» **ABOUT THIS TASK**
Go through the records and filter out every line lacking the word "will"; copy the lines that remain.

» **RAW DATA**
──────

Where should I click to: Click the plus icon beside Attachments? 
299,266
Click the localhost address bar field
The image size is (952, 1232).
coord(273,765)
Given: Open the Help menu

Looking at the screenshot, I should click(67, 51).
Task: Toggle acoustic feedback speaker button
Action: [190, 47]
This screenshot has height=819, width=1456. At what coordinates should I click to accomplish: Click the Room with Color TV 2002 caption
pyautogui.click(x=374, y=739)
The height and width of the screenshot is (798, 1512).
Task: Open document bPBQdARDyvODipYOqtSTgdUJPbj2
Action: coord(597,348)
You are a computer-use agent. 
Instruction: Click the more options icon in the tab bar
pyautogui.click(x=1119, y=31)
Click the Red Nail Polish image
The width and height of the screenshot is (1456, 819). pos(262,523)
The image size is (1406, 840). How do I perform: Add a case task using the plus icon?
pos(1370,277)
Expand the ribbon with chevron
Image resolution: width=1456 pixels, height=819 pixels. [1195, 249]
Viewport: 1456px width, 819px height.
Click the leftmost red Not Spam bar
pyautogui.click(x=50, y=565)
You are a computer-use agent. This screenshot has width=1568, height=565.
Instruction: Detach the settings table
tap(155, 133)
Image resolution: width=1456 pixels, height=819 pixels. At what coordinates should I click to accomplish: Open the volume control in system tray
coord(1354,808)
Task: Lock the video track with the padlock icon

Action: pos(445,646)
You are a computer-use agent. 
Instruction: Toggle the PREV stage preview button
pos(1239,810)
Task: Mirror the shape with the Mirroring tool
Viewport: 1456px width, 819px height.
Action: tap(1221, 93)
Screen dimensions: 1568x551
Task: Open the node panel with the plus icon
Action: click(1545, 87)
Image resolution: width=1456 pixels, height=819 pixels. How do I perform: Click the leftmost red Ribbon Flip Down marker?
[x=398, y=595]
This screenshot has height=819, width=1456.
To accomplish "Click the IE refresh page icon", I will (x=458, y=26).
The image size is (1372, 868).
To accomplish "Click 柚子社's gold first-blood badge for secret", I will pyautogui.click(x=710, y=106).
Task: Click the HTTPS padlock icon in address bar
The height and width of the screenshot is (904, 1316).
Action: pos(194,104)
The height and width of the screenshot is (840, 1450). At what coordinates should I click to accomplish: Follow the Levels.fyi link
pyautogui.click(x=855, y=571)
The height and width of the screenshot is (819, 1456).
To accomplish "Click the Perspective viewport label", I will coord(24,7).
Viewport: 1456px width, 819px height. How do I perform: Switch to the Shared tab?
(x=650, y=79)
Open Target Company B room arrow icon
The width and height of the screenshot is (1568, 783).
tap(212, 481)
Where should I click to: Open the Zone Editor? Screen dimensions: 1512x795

──────

» **ANSWER**
To accomplish "Click the IE refresh page icon", I will (x=458, y=26).
To accomplish "Click 柚子社's gold first-blood badge for secret", I will pyautogui.click(x=710, y=106).
To accomplish "Click the Perspective viewport label", I will coord(24,7).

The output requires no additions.